◆ Texto extraído
────────

En toda el África subsahariana, el cierre de escuelas ha afectado ya a un millón de niñas, provocando un aumento en el número de embarazos, ya que la escuela es el único lugar que las puede salvar de la violencia y la explotación. Por si fuera poco, en muchas comunidades pobres, las niñas de las familias con menos recursos se ven obligadas a tener relaciones sexuales con hombres mayores para conseguir dinero, transporte, comida o ropa.
El Fondo de Población de las Naciones Unidas (UNFPA) advirtió de que, en países de ingresos bajos y medios, suspender los servicios de planificación familiar habrá provocado durante la pandemia millones de embarazos inesperados.
Recientemente, el diario El País daba cuenta de la situación en Kenia, donde, como era de esperar la pandemia está provocando un aumento de los abortos clandestinos y el abandono de bebés. Kenia cerró las escuelas en marzo para ayudar a contener la expansión del virus, un cierre que dejó a unos dieciocho millones de estudiantes fuera del sistema durante muchos meses, y a un buen número de chicas en situación vulnerable frente a la violencia sexual y de género.
Otro ejemplo es México, donde el embarazo infantil es un problema de salud pública relacionado principalmente con la violación, que durante la pandemia el problema se ha agravado, a pesar de los esfuerzos del Ministerio de Salud. Lo mismo que en Bolivia, Ecuador, Perú y en todo el cono sur.
Debemos estar preparados. «La Luna de Addis Abeba»
Desde los países con una mayor resiliencia ante la pandemia debemos estar preparados para, tal vez, una mayor necesidad de acogimiento de menores en situación de abandono, a través de la adopción u otros mecanismos, como los apadrinamientos, que tienen la ventaja de no hurtar al menor de su entorno familiar, siempre y cuando tengan una familia.
En cuanto a las adopciones, prácticamente la única salida frente al abandono, algunas reflexiones pueden ayudar a enfrentar sus retos, como la que desde aquí quiero proponer: La Luna de Addis Abeba.

────────

◆ Datos disponibles

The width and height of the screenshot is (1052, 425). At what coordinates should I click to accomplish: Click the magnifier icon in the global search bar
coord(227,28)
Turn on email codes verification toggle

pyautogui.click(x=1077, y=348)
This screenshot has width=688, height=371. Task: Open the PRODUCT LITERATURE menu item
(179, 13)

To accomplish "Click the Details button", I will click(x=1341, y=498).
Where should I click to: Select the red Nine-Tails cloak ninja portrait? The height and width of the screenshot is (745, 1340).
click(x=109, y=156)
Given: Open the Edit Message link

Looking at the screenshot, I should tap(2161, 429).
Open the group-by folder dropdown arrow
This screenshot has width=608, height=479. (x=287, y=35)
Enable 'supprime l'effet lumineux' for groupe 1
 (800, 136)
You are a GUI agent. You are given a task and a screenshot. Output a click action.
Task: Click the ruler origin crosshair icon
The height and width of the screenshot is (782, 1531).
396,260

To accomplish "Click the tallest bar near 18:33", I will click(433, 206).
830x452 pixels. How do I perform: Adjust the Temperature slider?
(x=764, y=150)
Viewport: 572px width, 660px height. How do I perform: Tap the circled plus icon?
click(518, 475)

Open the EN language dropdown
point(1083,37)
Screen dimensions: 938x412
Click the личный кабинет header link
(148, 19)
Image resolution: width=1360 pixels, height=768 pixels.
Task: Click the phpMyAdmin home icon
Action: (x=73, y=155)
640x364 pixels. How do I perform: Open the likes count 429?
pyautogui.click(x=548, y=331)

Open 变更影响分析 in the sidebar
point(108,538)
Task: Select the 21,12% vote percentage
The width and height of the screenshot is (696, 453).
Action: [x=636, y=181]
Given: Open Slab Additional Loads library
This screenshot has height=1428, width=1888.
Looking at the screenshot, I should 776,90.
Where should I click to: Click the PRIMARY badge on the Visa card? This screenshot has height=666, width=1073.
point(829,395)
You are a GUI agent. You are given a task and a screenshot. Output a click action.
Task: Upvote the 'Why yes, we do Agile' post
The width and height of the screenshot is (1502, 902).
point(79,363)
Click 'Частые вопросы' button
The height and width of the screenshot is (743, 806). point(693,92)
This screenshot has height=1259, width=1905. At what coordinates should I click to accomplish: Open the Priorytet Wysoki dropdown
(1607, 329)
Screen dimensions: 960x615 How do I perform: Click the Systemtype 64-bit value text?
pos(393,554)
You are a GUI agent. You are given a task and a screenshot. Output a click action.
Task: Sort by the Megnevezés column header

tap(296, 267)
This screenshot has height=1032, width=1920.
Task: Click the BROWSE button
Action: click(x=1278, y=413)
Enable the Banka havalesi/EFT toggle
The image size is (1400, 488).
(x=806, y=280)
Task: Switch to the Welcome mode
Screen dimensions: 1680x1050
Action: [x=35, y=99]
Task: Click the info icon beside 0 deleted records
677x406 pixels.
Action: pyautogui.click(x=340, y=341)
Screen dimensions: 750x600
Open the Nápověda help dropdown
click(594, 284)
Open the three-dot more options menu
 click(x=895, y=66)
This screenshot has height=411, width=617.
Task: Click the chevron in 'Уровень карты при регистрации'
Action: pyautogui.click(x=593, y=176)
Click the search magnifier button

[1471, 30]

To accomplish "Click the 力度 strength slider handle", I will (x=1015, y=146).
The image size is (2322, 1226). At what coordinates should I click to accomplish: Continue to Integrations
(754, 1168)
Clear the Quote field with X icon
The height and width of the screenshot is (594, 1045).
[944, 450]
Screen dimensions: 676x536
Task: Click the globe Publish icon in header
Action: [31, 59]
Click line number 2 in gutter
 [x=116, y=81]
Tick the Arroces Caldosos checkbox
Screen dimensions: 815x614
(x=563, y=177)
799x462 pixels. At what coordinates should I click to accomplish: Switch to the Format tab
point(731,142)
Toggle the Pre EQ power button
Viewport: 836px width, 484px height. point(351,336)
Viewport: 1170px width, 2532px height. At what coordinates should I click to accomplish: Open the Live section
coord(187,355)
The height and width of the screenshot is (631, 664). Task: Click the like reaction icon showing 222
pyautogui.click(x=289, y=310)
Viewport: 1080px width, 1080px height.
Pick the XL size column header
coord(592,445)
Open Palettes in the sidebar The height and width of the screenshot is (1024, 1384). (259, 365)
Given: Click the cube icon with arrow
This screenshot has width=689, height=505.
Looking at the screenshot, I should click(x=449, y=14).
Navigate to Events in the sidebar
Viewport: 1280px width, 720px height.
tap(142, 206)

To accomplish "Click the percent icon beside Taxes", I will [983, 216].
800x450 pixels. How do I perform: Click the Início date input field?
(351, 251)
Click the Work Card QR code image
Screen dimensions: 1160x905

────────

◆ Preguntas de estudio
a – ¿Puedes copiar el fragmento del texto extraído que empieza en "El Fondo de" y termina en "y de género.", reemplazando "diario" por "periódico"?
b – ¿Cómo continuarías el texto sobre el impacto de la pandemia en las niñas a partir de su última frase?

◆ Soluciones de ejercicios
a –
El Fondo de Población de las Naciones Unidas (UNFPA) advirtió de que, en países de ingresos bajos y medios, suspender los servicios de planificación familiar habrá provocado durante la pandemia millones de embarazos inesperados.
Recientemente, el periódico El País daba cuenta de la situación en Kenia, donde, como era de esperar la pandemia está provocando un aumento de los abortos clandestinos y el abandono de bebés. Kenia cerró las escuelas en marzo para ayudar a contener la expansión del virus, un cierre que dejó a unos dieciocho millones de estudiantes fuera del sistema durante muchos meses, y a un buen número de chicas en situación vulnerable frente a la violencia sexual y de género.

b –
El libro, de lectura fácil, cuenta la historia de Asha, una niña adoptada a los cuatro años en Etiopía que, tras un período de adaptación perfectamente normal y grandes éxitos académicos y deportivos, cae en una profunda depresión en la adolescencia, manifestando con toda su crudeza el conocido como síndrome de apego.
A partir de ese momento, se abre para ella y sus padres adoptivos un largo viaje en el que se entremezclan los afectos y los rechazos, la lucha constante, los sueños y la realidad disociada, como un puzle desordenado que se refleja también con toda su carga y sinceridad en los escritos de la protagonista.
Las fases de la luna son el hilo conductor de esta historia real, desde una gozosa luna nueva, hasta que irrumpe el eclipse en la vida familiar de la adolescente, tiñendo de sombras su identidad que, como el astro, va menguando hasta su renacer gozoso en luna de sol, tras un viaje de ensueño con sus padres al país que la vio nacer.
Todo ello contado en primera persona por Alfredo, el padre de Asha, desde una perspectiva pedagógica, pero también de sentimientos y de aventura, de bucear en las aguas entre turbias y apasionantes de la psicología, con el trasfondo del país africano y sus maravillas. Una obra que pretende entretener y transmitir luz y esperanza a las personas que sufren por su identidad y no solo a las adoptadas, y a las familias que las acompañan en su reconstrucción.